Something I forgot to mention in the above:

When I open the script in the Rhino Python editor and run it, i receive the error message:
No module named LeapPython

However, if I start a new script and import Leap, no error message. When I then go back to the original script and run it, it works without error.


(Giulio Piacentino) #3

I suspect that an exception is thrown and it sent back to the base listener, which then decides to close the application. The exception might be due to multithreading (but it might also be something else). The method that is added as “listener” will be called from an alien thread and we do not really know what it will do if an error happens there. I would start adding a try-except block around called methods. Then, make sure to be able to view the the hypothetical exception. I think RhinoApp.Write() should work, as it should be callable safely from different threads (I think I remember correctly).

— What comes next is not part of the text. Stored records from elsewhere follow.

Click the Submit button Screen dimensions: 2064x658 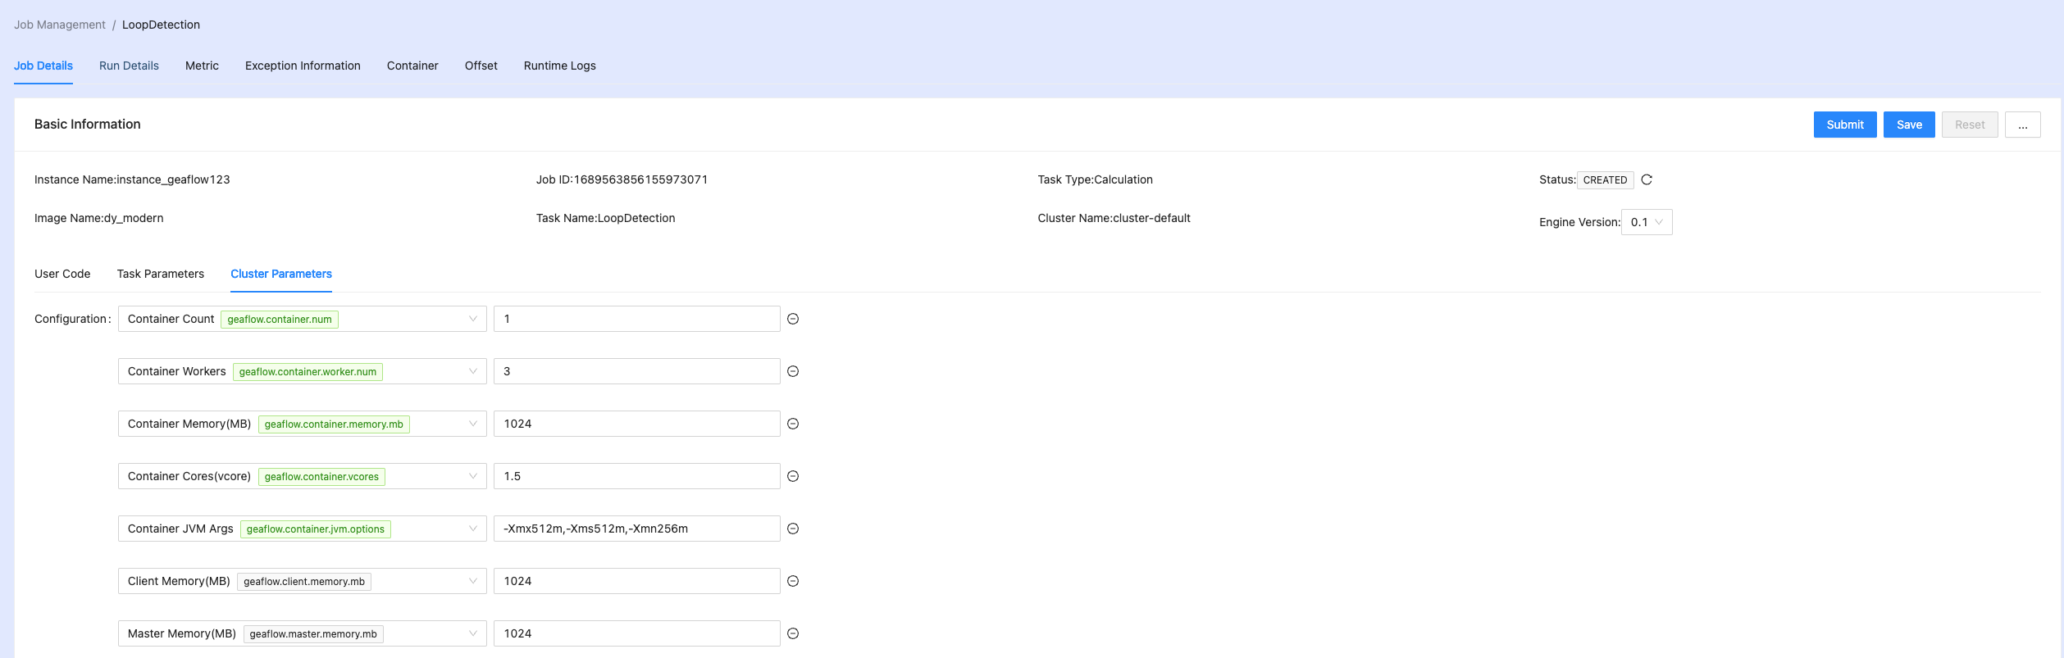1844,125
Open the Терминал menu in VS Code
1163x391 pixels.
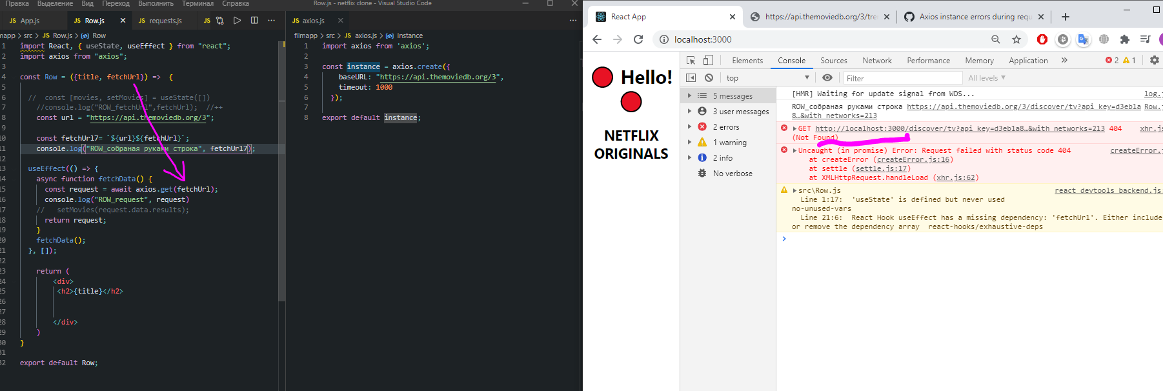(197, 4)
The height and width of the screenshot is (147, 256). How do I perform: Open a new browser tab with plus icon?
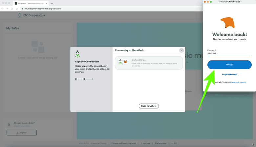point(52,3)
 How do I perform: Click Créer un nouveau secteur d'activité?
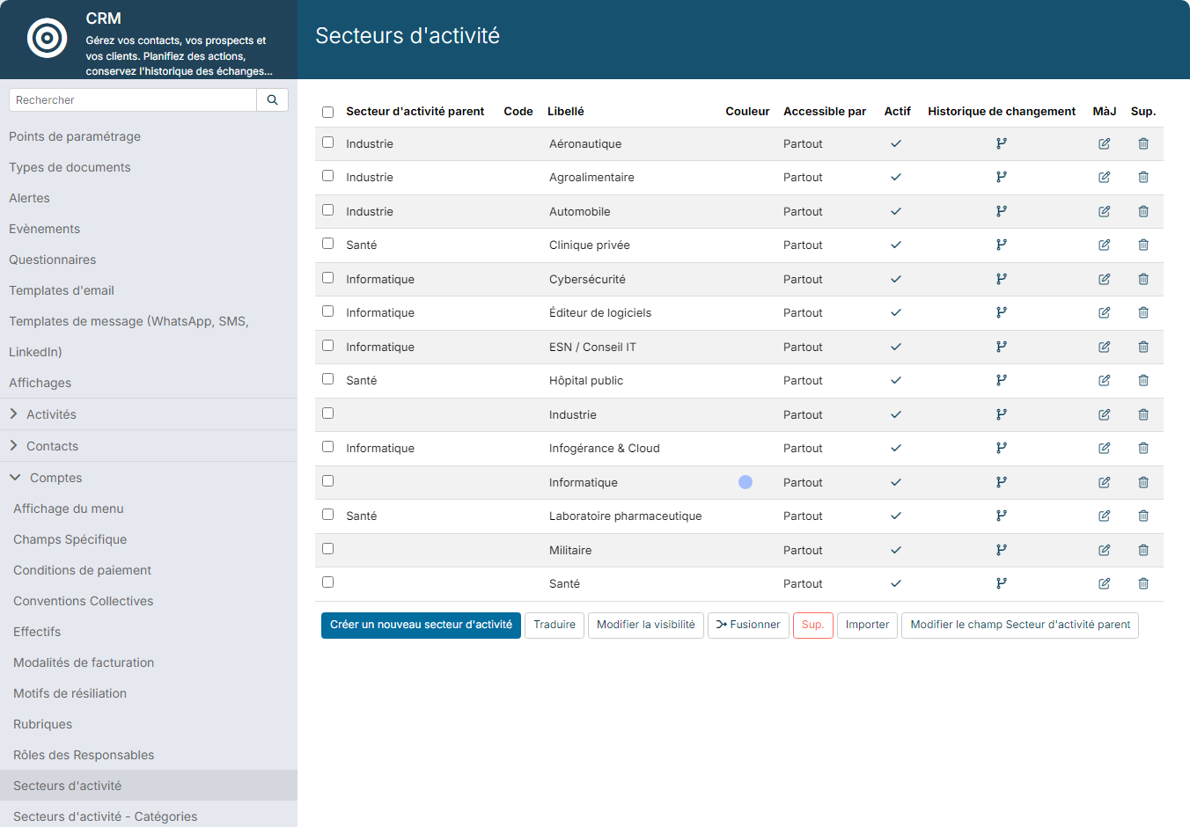[421, 626]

@dale and @Alain might know more, as they were involved in creating samples for event watchers
http://wiki.mcneel.com/developer/dotneteventwatcher

Thanks,

Giulio

Giulio Piacentino
for Robert McNeel & Associates
giulio@mcneel.com


(Giulio Piacentino) #4

Do you know where that module is imported?


(Alain Cormier) #5

It looks like the python files are what you’d reference if you were using CPython. Since Rhino uses IronPython all you need to reference is the LeapCSharp.Net4.0.dll and make sure it can find the native libs it depends on (Leap.dll and LeapCSharp.dll I think) are available.


#6

Thanks for the reply Giulio.

I will look into further debugging the exception thrown by the listener.

An alternative method I’ve employed now is using the sleep() method from the time module. Instead of using the listener callback function from the controller, I am simply polling frame data from the controller followed by calling sleep(0.045) which should equate to 22 ‘polls’ or frames per second. Using this method the data stream is stable and Rhino does not crash, but intuitively this feels like an ‘incorrect’ approach.


(Giulio Piacentino) #7

Yes, please let us know how this goes with catching a possible exception. Then, we can look into the right approach for you to hook into Rhino’s UI thread…

Giulio

Giulio Piacentino
for Robert McNeel & Associates
giulio@mcneel.com


(Alain Cormier) #8

Sorry if I wasn’t clear but I think (I hope) that my previous post explains why you get the “no module named LeapPython” error.

“import Leap” tries to load the Leap.py module but that script should only be used if you are using a CPython interpreter. Since Rhino uses IronPython what “import Leap” should be doing is loading the Leap namespace from the LeapCSharp.Net4.0.dll assembly. So Leap.py should not be on your path.

Trying to modify a UI component from a different thread causes an exception but in this case you are only calling the print function which I think is ok. The following test confirms that:

import System.Threading

def ct():
    return System.Threading.Thread.CurrentThread.ManagedThreadId
    
def f():
    print "other tread: {0}".format(ct())

print "main thread: {0}".format(ct())
t = System.Threading.Thread(System.Threading.ThreadStart(f))
t.Start()

So something else is going on.


#9

Thank you Alain,

That does make more sense. I have removed Leap.py from the script’s folder and by only adding the clr reference to the LeapCSharp.NET4.0.dll followed by import Leap now correctly loads the Leap namespace from the assembly.

Still haven’t managed to catch the exception. Will report back when successful.